■ Listed entries:

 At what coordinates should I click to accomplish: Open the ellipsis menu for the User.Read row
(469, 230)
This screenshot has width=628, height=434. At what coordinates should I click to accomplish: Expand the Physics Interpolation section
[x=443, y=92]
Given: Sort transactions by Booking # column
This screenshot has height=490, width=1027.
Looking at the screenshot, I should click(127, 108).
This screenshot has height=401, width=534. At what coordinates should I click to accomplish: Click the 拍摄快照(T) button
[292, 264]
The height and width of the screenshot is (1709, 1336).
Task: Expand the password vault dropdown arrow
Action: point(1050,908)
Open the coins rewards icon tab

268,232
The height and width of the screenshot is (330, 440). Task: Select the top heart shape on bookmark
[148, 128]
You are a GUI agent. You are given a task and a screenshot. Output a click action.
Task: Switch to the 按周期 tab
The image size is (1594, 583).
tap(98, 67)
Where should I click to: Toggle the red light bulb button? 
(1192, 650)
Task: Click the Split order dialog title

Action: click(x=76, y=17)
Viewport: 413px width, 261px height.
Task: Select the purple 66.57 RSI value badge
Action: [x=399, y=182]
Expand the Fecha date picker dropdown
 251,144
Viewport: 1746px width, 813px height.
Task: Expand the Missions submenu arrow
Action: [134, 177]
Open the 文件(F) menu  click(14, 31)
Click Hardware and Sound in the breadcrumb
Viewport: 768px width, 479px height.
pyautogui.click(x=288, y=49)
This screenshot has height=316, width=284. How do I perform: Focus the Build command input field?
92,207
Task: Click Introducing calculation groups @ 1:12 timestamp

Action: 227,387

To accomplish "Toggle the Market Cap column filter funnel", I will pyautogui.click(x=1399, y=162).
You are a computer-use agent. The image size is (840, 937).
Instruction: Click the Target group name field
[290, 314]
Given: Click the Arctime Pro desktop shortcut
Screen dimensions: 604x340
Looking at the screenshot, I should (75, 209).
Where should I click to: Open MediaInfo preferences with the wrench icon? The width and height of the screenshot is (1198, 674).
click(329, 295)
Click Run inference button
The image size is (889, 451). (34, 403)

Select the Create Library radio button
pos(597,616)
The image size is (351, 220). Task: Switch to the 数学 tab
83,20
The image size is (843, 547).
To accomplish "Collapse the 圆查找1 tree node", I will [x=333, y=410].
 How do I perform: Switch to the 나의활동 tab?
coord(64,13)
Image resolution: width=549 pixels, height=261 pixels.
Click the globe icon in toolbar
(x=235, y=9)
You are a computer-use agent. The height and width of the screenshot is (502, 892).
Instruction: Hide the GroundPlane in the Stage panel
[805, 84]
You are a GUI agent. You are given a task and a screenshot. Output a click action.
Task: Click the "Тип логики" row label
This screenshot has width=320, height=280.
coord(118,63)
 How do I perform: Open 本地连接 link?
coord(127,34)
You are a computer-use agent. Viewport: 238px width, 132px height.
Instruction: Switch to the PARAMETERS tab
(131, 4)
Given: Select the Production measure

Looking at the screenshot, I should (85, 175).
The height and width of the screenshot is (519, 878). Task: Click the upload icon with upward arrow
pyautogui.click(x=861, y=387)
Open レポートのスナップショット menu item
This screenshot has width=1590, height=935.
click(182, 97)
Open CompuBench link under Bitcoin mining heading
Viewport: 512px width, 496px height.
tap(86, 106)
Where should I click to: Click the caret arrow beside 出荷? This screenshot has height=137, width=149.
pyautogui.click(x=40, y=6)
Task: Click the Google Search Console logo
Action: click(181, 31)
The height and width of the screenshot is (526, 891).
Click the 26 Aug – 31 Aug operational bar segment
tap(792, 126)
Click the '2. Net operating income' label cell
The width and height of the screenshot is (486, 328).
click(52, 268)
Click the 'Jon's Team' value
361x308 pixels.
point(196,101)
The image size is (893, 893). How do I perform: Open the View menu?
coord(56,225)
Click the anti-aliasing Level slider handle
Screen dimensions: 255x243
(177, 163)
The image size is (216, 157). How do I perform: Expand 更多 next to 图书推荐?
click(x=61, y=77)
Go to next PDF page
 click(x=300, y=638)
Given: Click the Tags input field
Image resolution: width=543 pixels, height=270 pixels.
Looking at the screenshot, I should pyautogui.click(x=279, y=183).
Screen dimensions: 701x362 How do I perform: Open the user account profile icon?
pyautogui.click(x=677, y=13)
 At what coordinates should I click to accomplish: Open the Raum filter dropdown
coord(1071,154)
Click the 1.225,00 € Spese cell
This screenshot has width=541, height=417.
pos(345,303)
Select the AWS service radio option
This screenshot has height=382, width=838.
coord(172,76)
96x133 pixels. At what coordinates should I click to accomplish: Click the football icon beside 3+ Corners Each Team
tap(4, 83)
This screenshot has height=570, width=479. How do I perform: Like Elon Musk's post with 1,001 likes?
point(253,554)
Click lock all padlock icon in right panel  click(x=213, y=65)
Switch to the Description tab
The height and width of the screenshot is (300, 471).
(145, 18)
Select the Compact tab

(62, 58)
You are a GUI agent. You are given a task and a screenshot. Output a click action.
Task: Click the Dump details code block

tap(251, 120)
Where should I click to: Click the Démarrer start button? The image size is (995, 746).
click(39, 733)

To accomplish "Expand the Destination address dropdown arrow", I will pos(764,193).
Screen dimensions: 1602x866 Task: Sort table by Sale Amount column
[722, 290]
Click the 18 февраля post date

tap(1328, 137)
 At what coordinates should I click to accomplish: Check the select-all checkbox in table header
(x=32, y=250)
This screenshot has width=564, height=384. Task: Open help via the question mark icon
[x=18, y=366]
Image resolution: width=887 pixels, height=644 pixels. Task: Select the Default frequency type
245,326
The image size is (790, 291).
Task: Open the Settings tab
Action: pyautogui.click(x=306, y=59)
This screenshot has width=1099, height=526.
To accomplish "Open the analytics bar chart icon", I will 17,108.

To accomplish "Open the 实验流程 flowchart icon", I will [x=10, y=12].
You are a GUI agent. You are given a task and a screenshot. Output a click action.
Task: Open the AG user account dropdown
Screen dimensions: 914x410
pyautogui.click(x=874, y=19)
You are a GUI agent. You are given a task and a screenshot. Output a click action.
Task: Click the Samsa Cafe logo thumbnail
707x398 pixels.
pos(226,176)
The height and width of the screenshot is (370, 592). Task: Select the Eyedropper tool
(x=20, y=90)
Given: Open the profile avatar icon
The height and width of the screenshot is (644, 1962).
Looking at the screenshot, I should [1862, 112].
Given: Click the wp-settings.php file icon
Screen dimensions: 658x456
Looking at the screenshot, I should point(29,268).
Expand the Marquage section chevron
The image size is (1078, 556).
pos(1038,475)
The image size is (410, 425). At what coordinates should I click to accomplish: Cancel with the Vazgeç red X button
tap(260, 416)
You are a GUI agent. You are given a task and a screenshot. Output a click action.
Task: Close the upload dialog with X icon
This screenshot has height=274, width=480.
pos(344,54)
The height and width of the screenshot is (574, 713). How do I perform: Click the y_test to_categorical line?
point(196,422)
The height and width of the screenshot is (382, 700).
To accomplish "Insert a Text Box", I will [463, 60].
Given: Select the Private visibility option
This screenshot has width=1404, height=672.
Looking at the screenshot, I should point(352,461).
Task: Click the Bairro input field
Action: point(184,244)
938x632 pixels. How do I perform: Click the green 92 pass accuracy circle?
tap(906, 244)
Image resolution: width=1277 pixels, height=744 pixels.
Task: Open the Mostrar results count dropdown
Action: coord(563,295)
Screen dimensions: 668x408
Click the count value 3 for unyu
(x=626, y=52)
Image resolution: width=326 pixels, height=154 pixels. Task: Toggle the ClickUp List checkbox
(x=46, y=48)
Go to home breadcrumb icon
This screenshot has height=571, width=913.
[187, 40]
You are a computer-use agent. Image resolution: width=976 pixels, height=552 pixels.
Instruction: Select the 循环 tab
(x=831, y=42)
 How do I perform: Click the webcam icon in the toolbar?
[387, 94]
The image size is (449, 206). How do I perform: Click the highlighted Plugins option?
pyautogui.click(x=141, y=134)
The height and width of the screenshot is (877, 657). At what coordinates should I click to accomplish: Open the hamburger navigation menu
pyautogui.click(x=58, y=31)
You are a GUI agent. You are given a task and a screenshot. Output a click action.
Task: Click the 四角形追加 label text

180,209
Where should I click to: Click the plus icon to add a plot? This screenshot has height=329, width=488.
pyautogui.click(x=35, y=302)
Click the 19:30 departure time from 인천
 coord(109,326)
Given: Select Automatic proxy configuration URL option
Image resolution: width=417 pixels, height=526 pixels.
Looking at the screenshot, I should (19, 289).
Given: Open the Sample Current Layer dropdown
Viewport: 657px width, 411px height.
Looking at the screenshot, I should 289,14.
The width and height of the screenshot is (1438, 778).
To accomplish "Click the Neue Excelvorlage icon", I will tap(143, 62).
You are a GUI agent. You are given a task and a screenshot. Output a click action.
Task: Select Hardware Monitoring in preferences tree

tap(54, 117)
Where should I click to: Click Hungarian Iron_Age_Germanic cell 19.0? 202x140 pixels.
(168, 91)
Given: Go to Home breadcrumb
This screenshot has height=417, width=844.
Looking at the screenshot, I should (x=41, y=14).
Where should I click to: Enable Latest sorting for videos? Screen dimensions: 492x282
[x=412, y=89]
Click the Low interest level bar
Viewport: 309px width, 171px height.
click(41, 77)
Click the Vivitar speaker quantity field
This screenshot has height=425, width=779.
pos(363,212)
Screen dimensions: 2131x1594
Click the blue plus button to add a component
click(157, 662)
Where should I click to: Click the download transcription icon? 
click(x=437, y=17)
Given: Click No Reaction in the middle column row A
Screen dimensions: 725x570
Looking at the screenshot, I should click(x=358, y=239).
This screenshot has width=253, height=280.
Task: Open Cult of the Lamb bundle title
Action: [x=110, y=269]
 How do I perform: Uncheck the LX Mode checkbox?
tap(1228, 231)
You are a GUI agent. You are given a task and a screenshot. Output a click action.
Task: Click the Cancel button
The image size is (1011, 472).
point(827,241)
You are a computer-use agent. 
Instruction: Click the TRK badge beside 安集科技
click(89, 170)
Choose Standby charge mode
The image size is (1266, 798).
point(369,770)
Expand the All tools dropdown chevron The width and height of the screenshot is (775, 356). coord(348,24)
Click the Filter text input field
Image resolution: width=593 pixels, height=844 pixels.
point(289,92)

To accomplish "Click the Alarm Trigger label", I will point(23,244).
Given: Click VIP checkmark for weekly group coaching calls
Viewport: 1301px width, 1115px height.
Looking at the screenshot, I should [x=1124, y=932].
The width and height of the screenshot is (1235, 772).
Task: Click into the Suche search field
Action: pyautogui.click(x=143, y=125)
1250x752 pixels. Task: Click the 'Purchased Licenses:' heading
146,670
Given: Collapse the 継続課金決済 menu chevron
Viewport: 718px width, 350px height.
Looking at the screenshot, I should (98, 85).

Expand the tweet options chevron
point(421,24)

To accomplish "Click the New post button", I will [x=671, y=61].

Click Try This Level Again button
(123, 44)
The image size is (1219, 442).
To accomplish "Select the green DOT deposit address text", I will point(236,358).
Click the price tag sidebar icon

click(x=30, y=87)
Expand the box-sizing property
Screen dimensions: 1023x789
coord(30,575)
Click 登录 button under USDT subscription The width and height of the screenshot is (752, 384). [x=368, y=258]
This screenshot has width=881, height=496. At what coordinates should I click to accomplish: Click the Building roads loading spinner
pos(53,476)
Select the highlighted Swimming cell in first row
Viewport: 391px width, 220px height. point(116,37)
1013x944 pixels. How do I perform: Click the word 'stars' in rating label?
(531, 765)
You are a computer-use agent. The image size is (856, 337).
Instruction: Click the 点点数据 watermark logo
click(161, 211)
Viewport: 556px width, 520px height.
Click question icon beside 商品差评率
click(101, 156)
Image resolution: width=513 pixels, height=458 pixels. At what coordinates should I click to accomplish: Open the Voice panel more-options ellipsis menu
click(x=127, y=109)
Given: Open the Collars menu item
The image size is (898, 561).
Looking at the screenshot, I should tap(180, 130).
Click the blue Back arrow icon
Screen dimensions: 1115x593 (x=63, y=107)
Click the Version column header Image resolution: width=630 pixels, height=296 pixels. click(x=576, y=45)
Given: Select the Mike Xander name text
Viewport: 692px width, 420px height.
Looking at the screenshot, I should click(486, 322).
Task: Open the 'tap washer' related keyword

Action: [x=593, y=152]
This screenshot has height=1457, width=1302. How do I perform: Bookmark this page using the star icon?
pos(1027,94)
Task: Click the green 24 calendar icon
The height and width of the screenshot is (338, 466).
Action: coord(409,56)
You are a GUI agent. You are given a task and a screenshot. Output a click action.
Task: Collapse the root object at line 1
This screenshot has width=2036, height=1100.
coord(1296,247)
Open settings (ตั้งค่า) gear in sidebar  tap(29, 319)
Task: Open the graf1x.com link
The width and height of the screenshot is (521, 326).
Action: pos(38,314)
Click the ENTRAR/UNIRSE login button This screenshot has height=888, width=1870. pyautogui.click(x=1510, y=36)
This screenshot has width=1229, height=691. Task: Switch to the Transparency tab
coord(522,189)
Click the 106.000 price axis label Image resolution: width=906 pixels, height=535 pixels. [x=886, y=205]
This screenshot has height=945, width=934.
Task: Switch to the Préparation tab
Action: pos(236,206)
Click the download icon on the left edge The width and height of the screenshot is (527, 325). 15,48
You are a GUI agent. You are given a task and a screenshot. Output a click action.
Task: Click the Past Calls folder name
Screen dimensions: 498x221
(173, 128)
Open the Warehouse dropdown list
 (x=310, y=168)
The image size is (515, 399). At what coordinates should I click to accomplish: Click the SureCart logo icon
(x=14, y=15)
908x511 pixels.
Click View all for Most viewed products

■ Task statement:
Take the part that opens with the line containing "Where should I click to: Open" and closes with the line containing "(x=235, y=9)", and give those lines again with "globe" swapped for "earth". Leave everything else unchanged.

■ Exercise solution:
Where should I click to: Open MediaInfo preferences with the wrench icon? The width and height of the screenshot is (1198, 674).
click(329, 295)
Click Run inference button
The image size is (889, 451). (34, 403)

Select the Create Library radio button
pos(597,616)
The image size is (351, 220). Task: Switch to the 数学 tab
83,20
The image size is (843, 547).
To accomplish "Collapse the 圆查找1 tree node", I will [x=333, y=410].
 How do I perform: Switch to the 나의활동 tab?
coord(64,13)
Image resolution: width=549 pixels, height=261 pixels.
Click the earth icon in toolbar
(x=235, y=9)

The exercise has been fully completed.